*** Исходный отрывок ***

Маэстро Самоилэ для меня – это всегда встреча с юностью, с истоками. Я помню гастроли Молдавского оперного театра 1983 года в Москве и Ярославле: «Трубадур», «Сила судьбы», «Норма»... Разве забудешь эти живые уроки настоящей оперы?!.. Всё это так или иначе формировало и предопределило в конце концов дальнейшую судьбу. И так получалось, что на каждом витке жизненной спирали меня поджидали встречи с оперным театром Александру Самоилэ.
Итак, Одесса, конец ноября – начало декабря 2015-го... Живу позади Оперного театра, практически рядом с домом, где останавливался Пётр Ильич, когда в январе 1893 года (за 10 месяцев до смерти) приезжал на одесскую премьеру «Пиковой дамы» – это была седьмая по счёту постановка в Российской империи после «северных столиц», Киева и ряда других губернских городов. Дирижировать своей оперой композитор отказался ещё на стадии переговоров о визите, однако согласился провести три симфонических концерта собственной музыки. Несмотря на исключительно напряжённый график гастролей, Чайковский принял самое деятельное участие в завершающем этапе репетиций своего детища в Городском театре, где также посетил оперу своего друга и коллеги А. Рубинштейна «Демон». В письме к брату Модесту Пётр Ильич суммирует одесские впечатления: «Никогда мне не приходилось так уставать от дирижирования, как в Одессе… но зато никогда и нигде меня не возносили, не фетировали, как там. Если б когда-нибудь хоть десятой доли того, что было в Одессе, я мог удостоиться в столицах!..»

*** Выдержки из данных ***

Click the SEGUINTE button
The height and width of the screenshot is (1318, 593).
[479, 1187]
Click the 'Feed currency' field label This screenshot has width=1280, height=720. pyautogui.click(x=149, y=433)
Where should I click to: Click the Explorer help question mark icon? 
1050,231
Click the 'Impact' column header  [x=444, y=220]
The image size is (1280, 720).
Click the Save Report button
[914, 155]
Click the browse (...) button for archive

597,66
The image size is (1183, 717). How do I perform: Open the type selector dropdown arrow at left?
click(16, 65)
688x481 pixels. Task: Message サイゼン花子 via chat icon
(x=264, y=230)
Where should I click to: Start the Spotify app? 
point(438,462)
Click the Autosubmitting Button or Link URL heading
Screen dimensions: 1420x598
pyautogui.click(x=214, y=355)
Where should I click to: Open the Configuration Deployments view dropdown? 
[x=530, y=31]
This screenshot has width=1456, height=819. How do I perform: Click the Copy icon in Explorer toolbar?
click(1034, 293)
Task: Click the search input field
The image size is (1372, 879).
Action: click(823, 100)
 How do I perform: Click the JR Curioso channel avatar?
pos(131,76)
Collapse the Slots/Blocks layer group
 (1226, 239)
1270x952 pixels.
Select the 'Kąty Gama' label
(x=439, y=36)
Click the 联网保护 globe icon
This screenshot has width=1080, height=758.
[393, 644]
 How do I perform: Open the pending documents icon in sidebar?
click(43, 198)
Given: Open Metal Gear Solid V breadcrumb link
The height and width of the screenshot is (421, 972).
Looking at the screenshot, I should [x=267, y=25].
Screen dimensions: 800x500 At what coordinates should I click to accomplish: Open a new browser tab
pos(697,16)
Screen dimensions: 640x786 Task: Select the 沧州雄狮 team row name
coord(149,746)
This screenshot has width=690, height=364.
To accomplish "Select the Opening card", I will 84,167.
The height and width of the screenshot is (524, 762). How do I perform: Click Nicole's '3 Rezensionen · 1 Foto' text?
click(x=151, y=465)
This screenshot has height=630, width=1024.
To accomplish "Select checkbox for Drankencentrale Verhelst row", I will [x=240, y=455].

***

-- Что требуется --
1 – Пожалуйста, перепишите без изменений ту часть записей, которая начинается со строки, содержащей «Where should I click to: Open», и идёт до конца записей включительно.
2 – Продолжите текст о встречах автора с оперой и об одесском визите Чайковского, начав сразу после его последнего предложения.

-- Набор ответов --
1 –
Where should I click to: Open the Configuration Deployments view dropdown? 
[x=530, y=31]
This screenshot has width=1456, height=819. How do I perform: Click the Copy icon in Explorer toolbar?
click(1034, 293)
Task: Click the search input field
The image size is (1372, 879).
Action: click(823, 100)
 How do I perform: Click the JR Curioso channel avatar?
pos(131,76)
Collapse the Slots/Blocks layer group
 (1226, 239)
1270x952 pixels.
Select the 'Kąty Gama' label
(x=439, y=36)
Click the 联网保护 globe icon
This screenshot has width=1080, height=758.
[393, 644]
 How do I perform: Open the pending documents icon in sidebar?
click(43, 198)
Given: Open Metal Gear Solid V breadcrumb link
The height and width of the screenshot is (421, 972).
Looking at the screenshot, I should [x=267, y=25].
Screen dimensions: 800x500 At what coordinates should I click to accomplish: Open a new browser tab
pos(697,16)
Screen dimensions: 640x786 Task: Select the 沧州雄狮 team row name
coord(149,746)
This screenshot has width=690, height=364.
To accomplish "Select the Opening card", I will 84,167.
The height and width of the screenshot is (524, 762). How do I perform: Click Nicole's '3 Rezensionen · 1 Foto' text?
click(x=151, y=465)
This screenshot has height=630, width=1024.
To accomplish "Select checkbox for Drankencentrale Verhelst row", I will [x=240, y=455].

2 –
Предваряющей, а в чём-то, возможно, и отвлекающей от оперных страстей «прелюдией» стал для меня концерт Национального Одесского филармонического оркестра. Представилась редкая и счастливая возможность познакомиться с маэстро Самоилэ в амплуа симфонического дирижёра. Большой зал Филармонии – историческое здание Новой Биржи на улице Бунина, не менее оригинальное и красивое внутри, чем театр – обладает специфической акустикой: немного гулкой, с избыточным эхом… Всё, что играется здесь «слишком быстро», рискует слиться в одну нечленораздельную массу, что в принципе не позволяет имеющим привычку «опаздывать на поезд» дирижёрам «включать секундомер» – в результате выигрывает музыка… Выиграла она и в тот вечер. Вдохновенную, очень женственную интерпретацию Скрипичного концерта Брамса предложила Татьяна Самуил – чуткий музыкантский диалог дочери и отца был очень трогателен. А 41-я (последняя) моцартовская симфония «Юпитер» имела такой успех у публики, что пришлось бисировать её финал, по своей изобретательности не уступающий самым сложным фугам Баха, но остающийся при этом моцартиански светлым, лёгким, возвышенным. В том, как маэстро «считывает» музыку и ведёт оркестр, чувствуется благотворное влияние оперы – подчёркнуто певучая фразировка, особая вокальность дыхания. А его органичность в столь разных жанрах, как опера и симфония, вполне объяснима профессиональной родословной – Самоилэ счастливо соединяет в себе лучшие черты петербургской и свердловской школы дирижирования (Ленинградскую консерваторию он закончил по классу профессоров Владимира Столлера и Арвида Янсонса, Уральскую – у профессора Марка Павермана).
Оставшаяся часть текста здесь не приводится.